Он узнавал и не узнавал соседа: цыганковская порода сказывалась во всем: в медвежьей могутности, в наспех, зато щедро, вырубленном лице, в лопатистой мощи ладони. Но говорил Степан, противу обычного, уверенно, со вдумчивым проникновением, и глаза его были высвечены изнутри тихим и ровным светом.
— Посижу маненько с тобой, Василий, — проговорил Цыганков, умащивая между ног котомку, — да и ходу. В Москве нашему брату — под замком палаты…
— Что так?
— Паспорт не тот: со статьей.
— Зашел бы к своим. Хоть на день. Я уж участкового-то уломаю.
— Зачем? Похоронили, оно и к лучшему. Живы, небось?

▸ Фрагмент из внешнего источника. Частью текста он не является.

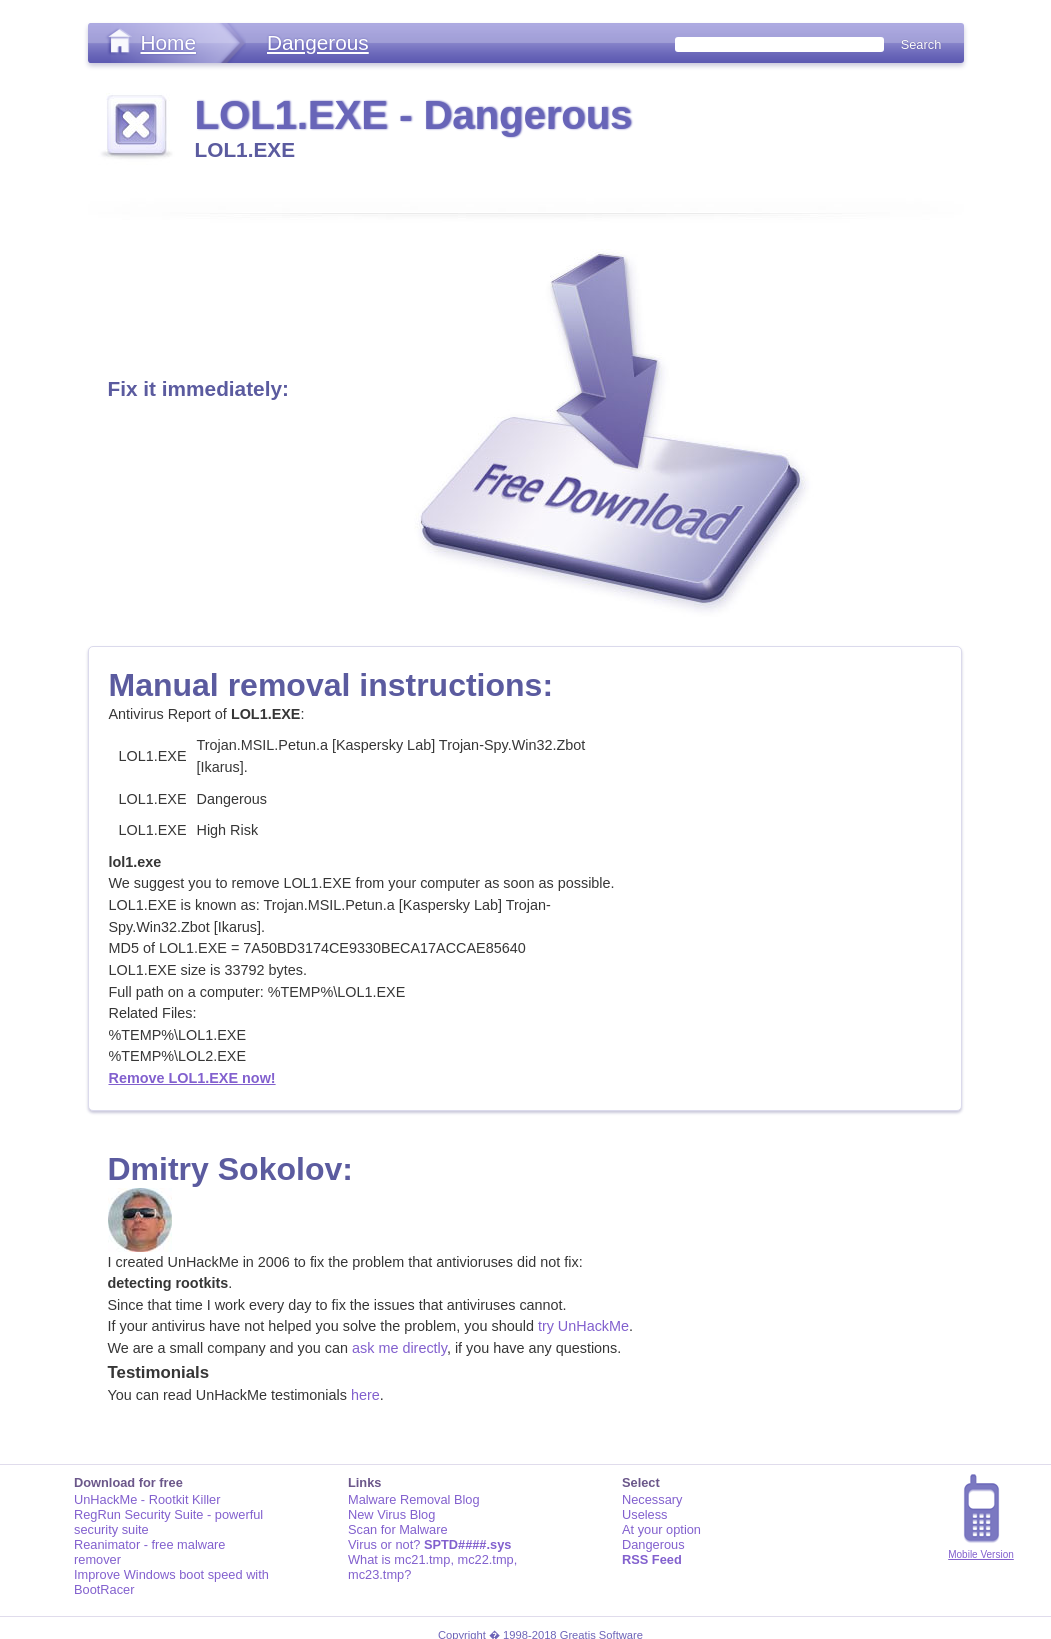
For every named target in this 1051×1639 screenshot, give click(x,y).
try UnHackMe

— Все живы, вроде… Меньшая только твоя…
— Чего?
— В отсидке.
Степан отнесся к известию с прежней уверенной покорностью, словно все это было ему заранее известно и в свои сроки предусмотрено, а потому не так уж и важно. Он только обхватил ладонями палку и уперся в них подбородком:
— Поутихли?
— Пора. Тихон жену привел. Прибавление ожидается.

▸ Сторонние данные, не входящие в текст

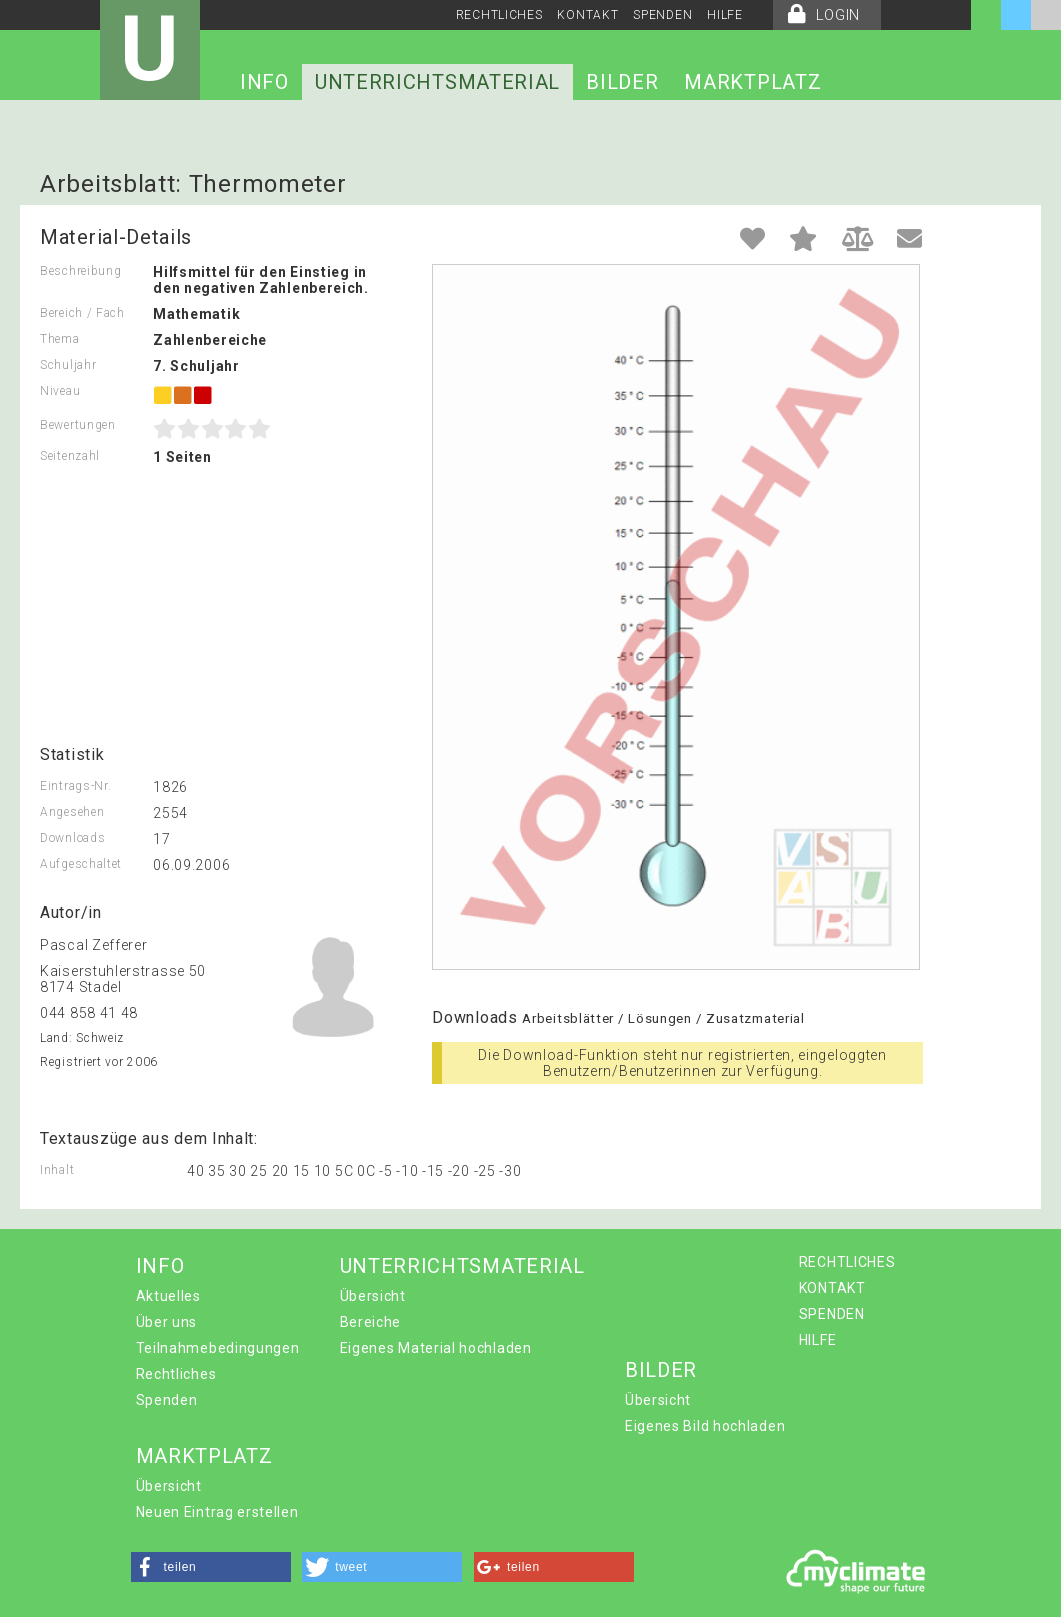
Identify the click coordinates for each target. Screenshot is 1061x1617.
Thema (60, 339)
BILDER (622, 82)
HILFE (725, 15)
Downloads (72, 838)
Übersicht (373, 1296)
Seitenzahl (70, 456)
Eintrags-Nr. (75, 786)
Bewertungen (78, 425)
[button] (211, 1567)
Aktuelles (168, 1296)
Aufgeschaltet (81, 864)
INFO (264, 82)
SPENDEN (662, 15)
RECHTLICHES (499, 15)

— Ишь, ты. — Степан усмешливо прищурился. — Внуком, значит, обзавожусь. Ничего, и без такого деда проживет.
— Может, хоть старуху вызвать?
— Как она?
— В церковь зачастила.
— Что это за дворец такой, — Степан кивнул в сторону уже выросшего на четверть штабелевского строения, — о трех ногах?

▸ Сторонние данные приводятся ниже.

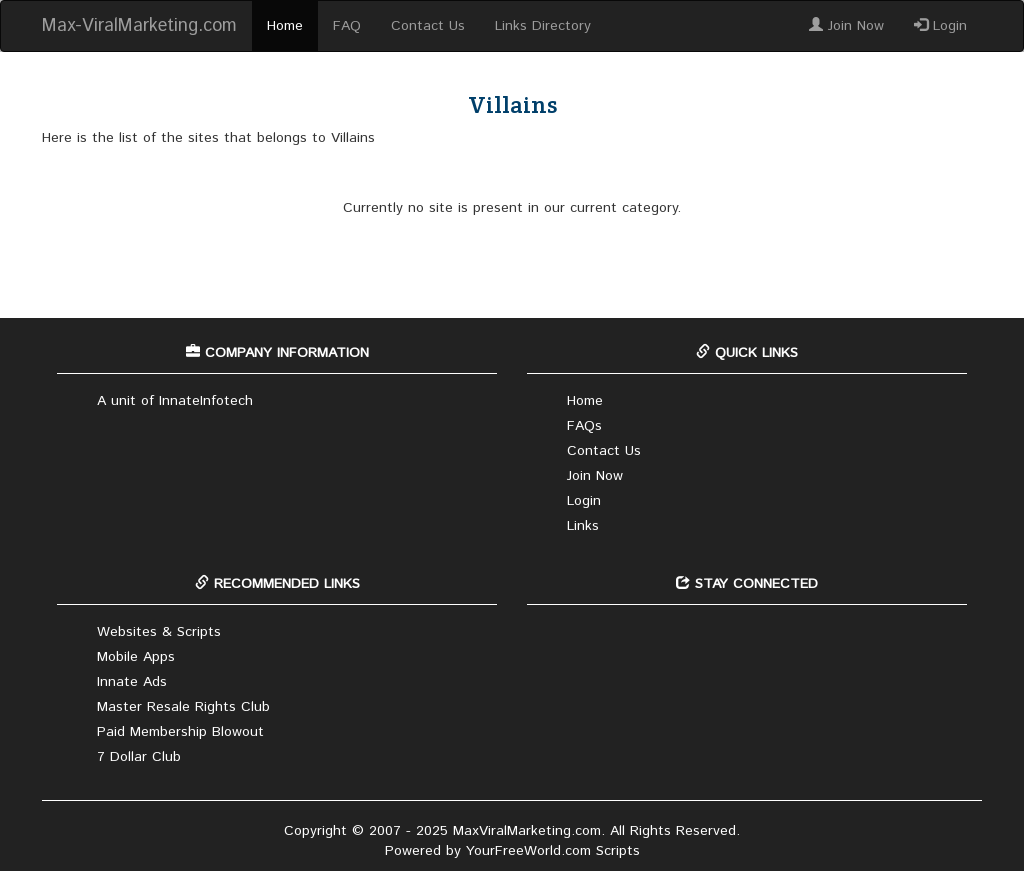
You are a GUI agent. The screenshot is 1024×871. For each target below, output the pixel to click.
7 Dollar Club (139, 757)
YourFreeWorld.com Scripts (553, 851)
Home (285, 26)
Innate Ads (132, 682)
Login (940, 26)
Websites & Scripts (159, 632)
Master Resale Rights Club (183, 707)
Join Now (846, 26)
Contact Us (428, 26)
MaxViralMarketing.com (527, 831)
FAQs (584, 426)
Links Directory (543, 26)
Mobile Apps (136, 657)
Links (583, 526)
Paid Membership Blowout (180, 732)
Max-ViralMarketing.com (139, 26)
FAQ (347, 26)
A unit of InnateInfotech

— Водопроводчик строится… Женился…
— Вот так-то, Василий Васильев, перетряхнут нас, собьют с панталыку, мы и взбесимся, и мечемся сослепу. Ни Бог, ни черт не разберет: куда летим, чего хотим? А глядишь, и отстаивается все кругом сызнова, входит в свою колею. Людишек рожают, церкви поют, дома подымаются — всяк к своей доле приходит. Можно сказать: перенесение святых мощей из кабака в полицию… Старцы говорят, это всегда эдак у нас: верх — сам по себе, низ — сам по себе… И токмо мы — спервоначалу перетряхнутые — уже ни к селу, ни к городу… А другой чудак сел наверху и тешится: распотрошил Рассею. А она, родимая, токмо и сделала, что замутилась, и сызнова текет, как сто лет тому…
— А что же нам-то?
— Да ты меньше думай и не сиди на одном месте. Сколько тебе веку-то! Встал бы, срубил посох поупористей и айда за Урал, али в степи.
И так вдруг легко показалось Василию это сделать, так просто, что он прямо-таки задохнулся неожиданно дареным откровением: «Взять да и впрямь пойти куда-нибудь. Хоть одному, а то и с Левушкиным. Ведь никто тебя, сукиного сына, не держит». Но за последнюю же мысль уцепилось сомнение, следом — другое, третье, и через минуту недавнее воодушевление свое уже виделось ему блажью.
— Куда идти-то? Идти-то некуда. Везде одинаково. Да и теперь много не походишь, враз место найдут.
— Так и там люди живут, и там ума набрать можно. Это токмо малых детей «местом» пугать пристало. Гляди, вот я — весь, не съели ведь.
— А где же побыл-то, Степан Трофимыч? — Лашков, намеренно ускользая от тяжкого для себя разговора, вцепился в последнюю цыганковскую фразу. Видать, помяло?
— Побыл. Помяло, — неопределенно откликнулся тот и, словно засыпая, закрыл глаза и клюнул носом. — Всякое было. — Он снова поднял голову и, проникая соседа в упор, суховато отрезал: — Я, Василий Васильев, там людскую душу загубил.
Этой своей резкой откровенностью Цыганков как бы определял, что ему скрывать от людей нечего, и что собеседник соответственно может решить для себя, каким образом с ним держаться.
И все, чем переполнился в эту минуту Василий, вылилось у него в тихий вопрос:
— А теперь куда, Степа?
— Лето на ущерб пошло. К теплу пробираться буду. В Кутаисе перезимую, али в Батуме.
— Может, зайдешь ко мне, перекусишь, и стопка найдется.